- Born: December 15, 1946 (age 79) Quebec City, Quebec, Canada
- Died: November 7, 2015 (aged 68) Montreal, Quebec, Canada
- Occupations: Singer-songwriter, Composer, Actor
- Notable work: "Les chemins d'été"

= Steve Fiset =

Canadian singer-songwriter and actor

Steve Fiset (15 December 1946 – 7 November 2015) was a Québécois singer-songwriter, composer and actor.

== Biography ==

Steve Fiset was born in Quebec City, Quebec, Canada on 15 December 1946.

In 1965, Fiset founded the duo Jean et Steve with Jean Lévesque, which sang French and American folk songs and some of their own compositions while playing the guitar. They relocated to Montreal in 1966 and performed as the opening act at the Patriote for one year and a half. In early 1967, they won a trophy for the best band having performed in the Patriote during the year.

They recorded their first disc under Yvan Dufresne. Their song "C'est ainsi que va l'amour" won an award at the 1968 Festival du disque. On the same year, their song La banda was successful and they performed as the opening act for Èva's show at the Place des Arts.
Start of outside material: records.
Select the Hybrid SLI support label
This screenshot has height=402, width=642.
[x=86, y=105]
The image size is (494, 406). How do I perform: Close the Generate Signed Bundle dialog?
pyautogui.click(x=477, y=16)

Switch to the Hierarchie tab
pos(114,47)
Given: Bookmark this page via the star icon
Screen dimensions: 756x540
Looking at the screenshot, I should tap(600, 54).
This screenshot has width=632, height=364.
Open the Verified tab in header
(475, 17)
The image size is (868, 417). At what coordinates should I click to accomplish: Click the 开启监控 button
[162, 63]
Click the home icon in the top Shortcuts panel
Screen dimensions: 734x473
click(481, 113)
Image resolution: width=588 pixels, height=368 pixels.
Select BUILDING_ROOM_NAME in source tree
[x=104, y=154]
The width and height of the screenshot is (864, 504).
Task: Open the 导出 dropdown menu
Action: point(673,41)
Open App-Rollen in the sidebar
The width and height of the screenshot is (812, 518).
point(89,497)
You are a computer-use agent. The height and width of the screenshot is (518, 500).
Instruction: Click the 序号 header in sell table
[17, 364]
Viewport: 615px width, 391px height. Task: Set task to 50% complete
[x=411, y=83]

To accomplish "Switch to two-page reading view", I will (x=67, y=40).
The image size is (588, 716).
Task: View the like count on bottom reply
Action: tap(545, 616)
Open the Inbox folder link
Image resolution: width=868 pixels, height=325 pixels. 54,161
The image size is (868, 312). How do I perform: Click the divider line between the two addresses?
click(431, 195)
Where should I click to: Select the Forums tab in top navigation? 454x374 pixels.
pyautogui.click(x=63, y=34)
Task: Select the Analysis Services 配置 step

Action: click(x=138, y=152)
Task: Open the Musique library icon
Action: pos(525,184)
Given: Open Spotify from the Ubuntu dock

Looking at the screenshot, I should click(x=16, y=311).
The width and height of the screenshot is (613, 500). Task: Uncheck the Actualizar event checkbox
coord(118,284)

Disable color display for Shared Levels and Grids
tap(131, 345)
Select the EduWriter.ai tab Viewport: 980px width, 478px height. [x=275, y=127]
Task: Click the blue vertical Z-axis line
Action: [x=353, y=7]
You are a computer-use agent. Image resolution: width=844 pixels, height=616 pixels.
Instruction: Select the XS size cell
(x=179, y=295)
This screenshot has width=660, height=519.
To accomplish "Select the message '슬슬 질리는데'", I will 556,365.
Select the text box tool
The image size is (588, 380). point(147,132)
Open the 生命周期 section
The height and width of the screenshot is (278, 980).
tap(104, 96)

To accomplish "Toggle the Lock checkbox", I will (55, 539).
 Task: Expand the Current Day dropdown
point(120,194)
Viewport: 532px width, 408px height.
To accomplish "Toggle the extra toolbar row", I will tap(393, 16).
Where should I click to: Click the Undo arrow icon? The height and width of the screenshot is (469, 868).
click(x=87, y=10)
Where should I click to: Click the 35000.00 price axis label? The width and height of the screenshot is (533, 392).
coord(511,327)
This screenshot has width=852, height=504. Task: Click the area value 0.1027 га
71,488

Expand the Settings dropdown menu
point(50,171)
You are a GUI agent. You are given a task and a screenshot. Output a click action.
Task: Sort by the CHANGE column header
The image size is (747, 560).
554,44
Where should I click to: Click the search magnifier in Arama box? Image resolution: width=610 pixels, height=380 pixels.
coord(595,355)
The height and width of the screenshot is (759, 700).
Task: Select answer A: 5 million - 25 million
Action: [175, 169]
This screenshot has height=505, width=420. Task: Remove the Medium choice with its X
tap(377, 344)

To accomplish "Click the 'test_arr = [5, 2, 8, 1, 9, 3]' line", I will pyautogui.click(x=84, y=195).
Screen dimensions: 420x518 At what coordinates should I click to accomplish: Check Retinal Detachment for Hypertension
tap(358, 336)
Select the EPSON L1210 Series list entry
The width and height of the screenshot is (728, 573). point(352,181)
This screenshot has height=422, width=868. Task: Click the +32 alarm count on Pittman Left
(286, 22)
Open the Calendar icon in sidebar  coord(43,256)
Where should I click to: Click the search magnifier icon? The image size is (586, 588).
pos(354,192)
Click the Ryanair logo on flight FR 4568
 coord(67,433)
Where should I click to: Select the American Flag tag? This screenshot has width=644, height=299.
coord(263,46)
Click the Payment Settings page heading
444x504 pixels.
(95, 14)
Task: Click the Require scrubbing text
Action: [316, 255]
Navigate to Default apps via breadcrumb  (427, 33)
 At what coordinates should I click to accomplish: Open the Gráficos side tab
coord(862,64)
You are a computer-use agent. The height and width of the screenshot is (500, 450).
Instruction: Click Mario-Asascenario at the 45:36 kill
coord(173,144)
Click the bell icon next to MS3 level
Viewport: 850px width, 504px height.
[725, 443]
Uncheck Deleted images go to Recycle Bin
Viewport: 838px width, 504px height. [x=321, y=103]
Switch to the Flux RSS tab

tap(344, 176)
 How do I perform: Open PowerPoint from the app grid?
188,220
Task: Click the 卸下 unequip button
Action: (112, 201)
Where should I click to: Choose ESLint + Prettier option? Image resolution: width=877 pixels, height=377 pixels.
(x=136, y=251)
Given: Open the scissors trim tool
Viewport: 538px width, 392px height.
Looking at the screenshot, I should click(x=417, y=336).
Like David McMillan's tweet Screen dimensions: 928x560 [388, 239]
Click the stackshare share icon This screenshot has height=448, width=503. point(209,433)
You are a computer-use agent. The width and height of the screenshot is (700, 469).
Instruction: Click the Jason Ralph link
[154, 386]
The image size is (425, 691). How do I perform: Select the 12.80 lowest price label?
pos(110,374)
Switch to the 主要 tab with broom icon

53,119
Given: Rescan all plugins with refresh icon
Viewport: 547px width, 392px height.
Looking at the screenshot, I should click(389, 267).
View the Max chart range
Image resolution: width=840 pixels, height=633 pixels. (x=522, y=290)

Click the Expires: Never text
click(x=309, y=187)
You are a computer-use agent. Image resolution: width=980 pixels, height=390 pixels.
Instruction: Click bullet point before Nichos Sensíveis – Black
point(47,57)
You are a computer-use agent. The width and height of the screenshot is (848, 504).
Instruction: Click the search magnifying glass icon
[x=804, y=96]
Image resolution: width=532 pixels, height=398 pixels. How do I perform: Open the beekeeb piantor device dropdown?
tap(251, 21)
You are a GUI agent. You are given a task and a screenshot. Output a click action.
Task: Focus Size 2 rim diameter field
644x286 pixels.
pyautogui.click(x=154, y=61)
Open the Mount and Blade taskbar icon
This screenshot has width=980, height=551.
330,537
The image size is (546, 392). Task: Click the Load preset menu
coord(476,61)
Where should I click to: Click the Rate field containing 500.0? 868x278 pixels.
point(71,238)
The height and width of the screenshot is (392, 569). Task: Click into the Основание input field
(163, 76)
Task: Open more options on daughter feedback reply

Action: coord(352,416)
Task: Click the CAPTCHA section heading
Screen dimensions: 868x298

In late 1968, Jean Lévesque left Québec to study theater in Paris, and Fiset went solo. He recorded some singles, of which "Chewy Chewey" was quite successful. He played in the soap opera Les Berger with the role of Jean-Claude' from 1970 to 1973. His singing career reached its pinnacle in summer 1970 with the very successful song "Les chemins d'été" written by Luc Plamondon and André Gagnon. He collaborated with Plamondon on other songs such as "Les laurentides", "Le fou de tes nuits" and "Quand l'hiver" (Note: The latter of which was also made with Gagnon). He acted in the 1970 film Red.

In 1971, Fiset was named "male revelation of the year" at the Gala des artistes and participated in the tour Musicorama. He composed the soundtrack and had the main role in the movie Fleur bleue by Larry Kent. In autumn 1972, he hosted the variety show Studio libre. He published his last album in 1976, and in the same year participated in the music revue Tout chaud of François Guy, notably with Marjolène Morin. Fiset composed some songs for other artists, including Chantal Renaud. He retired from public life in 1979.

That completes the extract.